Caregiver/spouse of kidney recipient with personality change

Posted by lulujj777 @lulujj777, Nov 24, 2020

I'm struggling due to the change of personality in my husband. He received a kidney transplant in October 2020. He has become full of rage and takes it all out on me and has become extremely difficult to be around. He blames me for all our marital issues, curses & yells at me, calls me "stupid", threatens me by saying he will tell his social worker that he feels unsafe at home and is becoming very controlling. His case is complex having a donor of a different blood type, mild rejection issues & treatments for those issues. He has been through a lot and with covid-19 it makes things even harder. I try to be a supportive caregiver, but I'm at my witts end. I've notified his doctors & social worker, but does not follow their suggestions. We also received some pastoral counsel. We even stay in separate rooms. Any suggestions on dealing with this?

Hello @lulujj777 I am Scott and it is nice to e-meet you here on the Mayo Connect Caregivers group. I am sorry it is under such trying circumstances, but I am pleased you found us!

I was my wife's caregiver for 14+ years during her war with brain cancer. Not a transplant, I understand, but many of the concerns you raised in your post sounded very familiar to me. It reminded me also of the time someone said to me 'caregiving ain't for wimps', which is certainly true.
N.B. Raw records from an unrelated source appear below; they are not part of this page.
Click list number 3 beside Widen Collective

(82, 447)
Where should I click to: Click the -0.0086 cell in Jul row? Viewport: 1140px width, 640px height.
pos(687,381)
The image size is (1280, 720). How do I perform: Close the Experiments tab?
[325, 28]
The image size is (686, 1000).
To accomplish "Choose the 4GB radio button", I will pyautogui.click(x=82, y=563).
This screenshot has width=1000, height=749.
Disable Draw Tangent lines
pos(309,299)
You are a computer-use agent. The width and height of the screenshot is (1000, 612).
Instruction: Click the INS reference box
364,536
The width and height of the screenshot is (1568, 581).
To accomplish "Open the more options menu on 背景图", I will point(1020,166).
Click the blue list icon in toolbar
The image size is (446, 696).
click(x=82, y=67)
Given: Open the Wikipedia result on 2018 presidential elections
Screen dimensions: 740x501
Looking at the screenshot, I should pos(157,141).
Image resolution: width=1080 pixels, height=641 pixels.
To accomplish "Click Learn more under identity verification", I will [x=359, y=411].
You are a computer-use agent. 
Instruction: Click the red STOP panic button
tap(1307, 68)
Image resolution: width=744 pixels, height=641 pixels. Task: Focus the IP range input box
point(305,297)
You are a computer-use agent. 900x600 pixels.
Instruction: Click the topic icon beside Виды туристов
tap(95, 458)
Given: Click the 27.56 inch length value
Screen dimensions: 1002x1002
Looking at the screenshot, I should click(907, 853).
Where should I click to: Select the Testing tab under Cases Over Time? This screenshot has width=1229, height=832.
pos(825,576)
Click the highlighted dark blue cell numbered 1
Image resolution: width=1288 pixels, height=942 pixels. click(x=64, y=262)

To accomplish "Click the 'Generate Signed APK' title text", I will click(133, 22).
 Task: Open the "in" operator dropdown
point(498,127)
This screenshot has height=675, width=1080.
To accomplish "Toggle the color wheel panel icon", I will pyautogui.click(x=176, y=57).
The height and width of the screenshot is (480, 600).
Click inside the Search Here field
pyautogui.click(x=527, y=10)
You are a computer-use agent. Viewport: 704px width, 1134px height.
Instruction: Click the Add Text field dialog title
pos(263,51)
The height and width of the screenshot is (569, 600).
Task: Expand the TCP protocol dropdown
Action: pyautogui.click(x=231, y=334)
My wife had many personality changes, was emotionally explosive at times, and often got angry with me, or blamed me, at one time or another for just about everything under the sun. Many of which were untrue. This was very challenging for me since before her illness, and during our 41 years of marriage, that was not my wife's style at all. But it happened and I was the one who had to cope with it.

Unfortunately, I have no magic suggestions or fixes and your social worker may have told you these couple of things I particularly remember so I apologize if I am repeating. First my wife's neuro-oncologist told me the reason a patient lashes out at their caregiver is often because they are so scared all the time of living with chronic illness that they feel the only person they can be honest with is the person they love the most. They can be unguarded, be safe, say what they feel, etc. and know the person will still love them. Sounds strange, but also made sense to me. He also said I needed to remember my wife wakes up everyday with her illness, aches, pains, and fears right in her face and this can make any day seem daunting, just waking up. Finally he said to remember it was the disease talking and not my 'pre-disease' wife. That the disease is in control of her life and so she often went against my attempts to help, suggestions of her medical team, and others as her effort to exert some control in a life out of control for her.

It didn't make life perfect for me, but it did ease some of the burden of how I reacted to her outbursts, etc.

I often say 'there are no superheroes in caregiving. Superman and Wonder Woman only exist in the comics. So all a caregiver can do is their best at the time.

Does your husband have times of calm and less anger?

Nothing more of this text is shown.